Background: This paper aims to analyse the active components of Semen cuscutae (SC) by network pharmacology and screen the most stable compounds with tumour necrosis factor-alpha (TNF-α) by molecular docking to explore the mechanisms of SC treatment of recurrent spontaneous abortion (RSA) and provide a theoretical basis for drug development. Methods: The active compounds of SC and the potential inflammatory targets of RSA were obtained from the Traditional Chinese Medicine Systems Pharmacology database and GeneCards, respectively. The RSA-SC target gene interaction network was obtained and visualized using the STRING database and Cytoscape software. GO and KEGG pathway enrichment analyses were obtained from DAVID to further explore the RSA mechanism and therapeutic effects of SC. Interactions between TNF-α and drugs were analysed by molecular docking. Treatment of human trophoblast cells with sesamin and TNF-α was carried out to detect their proliferative and apoptotic abilities, and WB assay was carried out to detect EGFR, PTGS2, and CASP3 protein expression. Results: Ten compounds and 128 target genes were screened from SC, of which 79 overlapped with RSA target inflammatory genes, which were considered potential therapeutic targets. Network pharmacological analysis showed that sesamin, matrine, matrol, and other SC compounds had a good correlation with the inflammatory target genes of RSA. Related genes included PGR, PTGS1, PTGS2, TGFB1, and CHRNA7. Several signalling pathways are involved in the pathogenesis of RSA, such as the TNF-α signalling pathway, HIF-1 signalling pathway, oestrogen signalling pathway, proteoglycans in cancer cells, and FoxO signalling pathway. Molecular docking results suggested that sesamin was the most suitable natural tumour necrosis factor inhibitor (TNFi). Sesamin can promote proliferation and inhibit apoptosis in human trophoblasts by downregulating EGFR and CASP3 expression and upregulating PTGS2 expression. Conclusion: Our findings play an important role and basis for further research into the molecular mechanism of SC treatment of RSA and drug development of TNFi.

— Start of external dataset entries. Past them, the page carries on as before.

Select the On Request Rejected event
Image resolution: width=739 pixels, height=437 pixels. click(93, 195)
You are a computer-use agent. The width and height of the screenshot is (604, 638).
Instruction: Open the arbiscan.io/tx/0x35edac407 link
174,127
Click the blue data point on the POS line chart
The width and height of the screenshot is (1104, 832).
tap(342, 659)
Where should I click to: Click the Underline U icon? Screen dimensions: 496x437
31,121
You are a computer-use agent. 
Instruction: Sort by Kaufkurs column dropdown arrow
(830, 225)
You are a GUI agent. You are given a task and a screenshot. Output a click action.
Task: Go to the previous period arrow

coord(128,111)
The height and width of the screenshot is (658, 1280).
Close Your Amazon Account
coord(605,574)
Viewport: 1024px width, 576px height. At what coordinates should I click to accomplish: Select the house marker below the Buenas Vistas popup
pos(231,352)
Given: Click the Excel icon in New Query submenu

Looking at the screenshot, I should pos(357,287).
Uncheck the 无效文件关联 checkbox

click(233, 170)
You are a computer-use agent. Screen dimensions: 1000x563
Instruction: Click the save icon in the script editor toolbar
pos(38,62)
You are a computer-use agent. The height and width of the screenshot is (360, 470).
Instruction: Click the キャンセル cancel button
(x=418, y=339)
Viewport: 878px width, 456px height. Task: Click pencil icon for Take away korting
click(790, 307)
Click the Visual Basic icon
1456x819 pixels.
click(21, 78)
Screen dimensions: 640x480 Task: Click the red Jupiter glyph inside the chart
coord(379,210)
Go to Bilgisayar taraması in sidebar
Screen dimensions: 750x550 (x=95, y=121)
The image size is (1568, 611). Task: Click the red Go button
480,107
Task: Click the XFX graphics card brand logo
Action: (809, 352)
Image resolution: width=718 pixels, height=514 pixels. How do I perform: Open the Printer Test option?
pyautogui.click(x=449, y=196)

Keywords: Semen cuscutae; immune-inflammatory; molecular docking; network pharmacology; recurrent spontaneous abortion; tumor necrosis factor-alpha inhibitor.

FIGURE 1

Venn diagram of 79 target genes: potential targets for Semen cuscutae (SC) treatment of recurrent spontaneous abortion (RSA).

FIGURE 2

Potential target genes and protein–protein interaction (PPI) network map of SC therapy for RSA. (A) PPI network map of 79 target genes, and (B) list of the top 10 genes of the PPI network map.

FIGURE 3

SC-RSA–compound–potential target gene network map. The yellow triangle represents SC, red v represents RSA, green diamonds denote the active ingredients of SC, and pink circles indicate 79 overlapping target genes.

FIGURE 4

Validation of gene expression in GEO data (∗p < 0.05, ∗∗p < 0.01, and ∗∗∗p < 0.001). (A): GSE165004 was used to verify the critical gene levels (B): GSE43256 was used to verify the critical gene levels.

FIGURE 5

Top 20 biological functions.

FIGURE 6

Top 15 signalling pathways for KEGG enrichment of core targets.

FIGURE 7

Core target of the tumour necrosis factor (TNF) signalling pathway. Red represents SC action targets in the network, and arrows indicate upstream and downstream relationships between genes.

FIGURE 8

Three-dimensional structure of TNF-α and the site of binding.

FIGURE 9

Three-dimensional map of the binding of compounds. (A) Quercetin, (B) NSC63551, (C) isorhamnetin, (D) beta-sitosterol, (E) kaempferol, (F) and CLR, (G) campest-5-en-3beta-ol, (H) Isofucosterol, (I) matrine, (J) sesamin with TNF-α.

FIGURE 10

Sesamin can promote proliferation and inhibit apoptosis in human trophoblasts by downregulating EGFR and CASP3 expression and upregulating PTGS2 expression (A). CCK-8 assay was used to detect cell proliferation (B). Flow cytometry was performed to assess the cell apoptotic rate (C). Western blot analysis was used to detect EGFR, CASP3, and PTGS2 protein levels at 24 h after treating the cells with sesamin and TNF-α. GAPDH was used as an internal control. All data are presented as mean ± SDs. *p < 0.05; **p < 0.005; and ***p < 0.001.